Nanoparticles Modeling in Axially Injection Suspension Plasma Spray of Zirconia and Alumina Ceramics

Abstract

Suspension plasma spray (SPS) is a thermal spray method in which nanoparticles are injected into the plasma jet with the help of suspension droplets to achieve thin and finely structured nanocoatings. The nanoparticles experience three in-flight stages: injection within the suspension droplets, discharge of the nanoparticle agglomerates after the evaporation of the suspension solvent, and tracking of the nanoparticle or agglomerates during the momentum and heat transfer with the plasma jet before coating. A numerical model is proposed in this paper for nanoparticle injection, discharge, acceleration, heating, melting, and evaporation. Initial values of suspension droplet size and agglomerate size are selected according to typical experimental data.
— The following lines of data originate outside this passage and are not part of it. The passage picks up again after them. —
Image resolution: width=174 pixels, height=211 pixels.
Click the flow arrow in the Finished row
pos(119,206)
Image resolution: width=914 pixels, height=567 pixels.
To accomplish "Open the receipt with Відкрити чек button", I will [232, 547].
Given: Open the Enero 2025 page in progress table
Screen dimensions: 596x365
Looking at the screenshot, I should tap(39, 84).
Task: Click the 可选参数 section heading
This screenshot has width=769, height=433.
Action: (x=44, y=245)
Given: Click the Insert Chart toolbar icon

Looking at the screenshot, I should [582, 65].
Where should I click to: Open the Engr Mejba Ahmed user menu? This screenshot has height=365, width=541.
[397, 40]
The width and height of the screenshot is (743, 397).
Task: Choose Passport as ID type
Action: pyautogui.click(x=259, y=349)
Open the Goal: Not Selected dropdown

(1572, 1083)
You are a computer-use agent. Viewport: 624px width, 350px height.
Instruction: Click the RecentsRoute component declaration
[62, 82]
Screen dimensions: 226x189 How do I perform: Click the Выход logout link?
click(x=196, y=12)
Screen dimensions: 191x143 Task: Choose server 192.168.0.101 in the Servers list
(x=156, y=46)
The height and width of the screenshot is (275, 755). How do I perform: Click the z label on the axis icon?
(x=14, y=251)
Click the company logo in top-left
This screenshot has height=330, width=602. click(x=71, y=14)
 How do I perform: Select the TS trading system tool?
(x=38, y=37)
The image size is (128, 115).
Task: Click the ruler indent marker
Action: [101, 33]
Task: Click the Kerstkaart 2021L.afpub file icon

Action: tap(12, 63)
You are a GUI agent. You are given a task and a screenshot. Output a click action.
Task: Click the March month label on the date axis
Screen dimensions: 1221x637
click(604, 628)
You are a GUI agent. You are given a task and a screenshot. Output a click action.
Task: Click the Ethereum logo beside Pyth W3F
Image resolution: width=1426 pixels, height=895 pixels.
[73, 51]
Noncontinuum effects on particle acceleration and heating, known as Knudsen effects, are considered, as well as the influence of evaporation on the heat transfer. After a comparison with the experimental data, this nanoparticle model is applied for zirconia and alumina axially injected into the suspension plasma spray. Trajectory, velocity, and temperature of the in-flight nanoparticles are predicted for different initial sizes ranging from 30 nm to 1.5 μm; the distributions of the particle characteristics for multiple particles in the spray are also presented. The effects of powder size and material, power input, plasma gas flow rate, and standoff distance on the nanoparticle characteristics have been investigated and discussed.